As we head into the summer months the winter problems with training facilities tend to shuffle to the back of the mind, but director of football David Holdsworth admitted this week that it was an ongoing concern, particularly when it comes to long-term first-team planning and preparation.
“I would love someone to come along and say that they’d sponsor a training ground,” he admitted. “It would be brilliant to build our own one, take probably two years to build, with a 4G, and an ability to do all the things we need to do.
“We haven’t had anybody do that so far. I would love to be able to make something like that into a community centre. I would love to be able to say to everybody, come and train here under floodlights, and I would love the manager to have the support to be able to train in those circumstances.
“We’ve heard Chris talk about this a lot, that’s fine, because as a manager you try and do your best, however tough things get. There’s a lot of things that’s happened from a legacy of, it’s not complacency, but it’s down to finance, we all know that, things cost money.”
“We aren’t the only club that faces this kind of thing,” he told us. “I was at Mansfield Town prior to John Radford, we didn’t have those training facilities, we didn’t have a second pair of nets when we had no money.
“At that time, the chairman was a great guy called Andy Perry, with Middleton and Saunders, they were doing everything they could to support me, but there wasn’t anything in that area either. I had to go into Nottingham or Sheffield to train sometimes.

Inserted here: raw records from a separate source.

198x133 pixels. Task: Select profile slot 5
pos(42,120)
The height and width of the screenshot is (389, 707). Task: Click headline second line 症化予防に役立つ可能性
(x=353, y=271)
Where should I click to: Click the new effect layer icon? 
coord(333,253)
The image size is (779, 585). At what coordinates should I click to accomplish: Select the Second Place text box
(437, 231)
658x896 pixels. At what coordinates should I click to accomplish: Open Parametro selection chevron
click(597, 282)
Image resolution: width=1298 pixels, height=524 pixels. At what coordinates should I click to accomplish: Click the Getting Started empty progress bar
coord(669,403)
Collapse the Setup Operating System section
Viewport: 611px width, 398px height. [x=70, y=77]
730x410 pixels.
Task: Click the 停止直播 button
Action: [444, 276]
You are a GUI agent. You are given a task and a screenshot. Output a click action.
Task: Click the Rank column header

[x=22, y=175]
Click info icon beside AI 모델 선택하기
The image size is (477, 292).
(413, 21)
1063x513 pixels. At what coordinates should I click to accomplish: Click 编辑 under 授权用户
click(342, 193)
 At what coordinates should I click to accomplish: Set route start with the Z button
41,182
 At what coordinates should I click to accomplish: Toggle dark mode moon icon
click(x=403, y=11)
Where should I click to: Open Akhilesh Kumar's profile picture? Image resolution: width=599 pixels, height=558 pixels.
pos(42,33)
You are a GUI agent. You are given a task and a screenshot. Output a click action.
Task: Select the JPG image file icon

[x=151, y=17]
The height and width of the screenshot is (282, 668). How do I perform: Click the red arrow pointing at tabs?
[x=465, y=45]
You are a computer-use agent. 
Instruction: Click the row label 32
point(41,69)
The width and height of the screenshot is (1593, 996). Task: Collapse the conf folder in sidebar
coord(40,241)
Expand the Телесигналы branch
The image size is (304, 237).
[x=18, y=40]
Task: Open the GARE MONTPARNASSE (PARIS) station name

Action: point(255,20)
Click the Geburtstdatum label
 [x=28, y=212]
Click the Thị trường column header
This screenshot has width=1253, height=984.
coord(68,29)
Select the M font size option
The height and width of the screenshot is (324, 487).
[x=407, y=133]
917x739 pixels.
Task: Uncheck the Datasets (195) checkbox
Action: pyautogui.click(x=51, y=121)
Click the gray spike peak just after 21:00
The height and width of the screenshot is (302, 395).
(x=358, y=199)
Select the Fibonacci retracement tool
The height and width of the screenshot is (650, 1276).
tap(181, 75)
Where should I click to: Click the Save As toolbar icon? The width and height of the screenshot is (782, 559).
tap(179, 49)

“When a guy comes along who’s a benefactor, willing to give you a training ground facility, that’s brilliant. Mansfield have had that. It’s something I would love to be able to give our players and club, to deliver a facility that’s beneficial to our club and the community.
“I would love our council, and whoever that may be, to come along and say we’ll work with you to do that. I would love people to say Carlisle’s got to move into the future with a facility.
“There are good people in Carlisle. I don’t have time to make those calls and sit in those meetings, but in the future I’d love to be able to sit down with council planning, or whoever they may be, and welcome them, and say let’s work together.
“Let’s find a community centre that we can have, that will break down these barriers, perhaps, there are barriers there. I’m not going backwards, I want the club to go forward. If we can work with our council and maybe get grants, I would love to be able to do that.”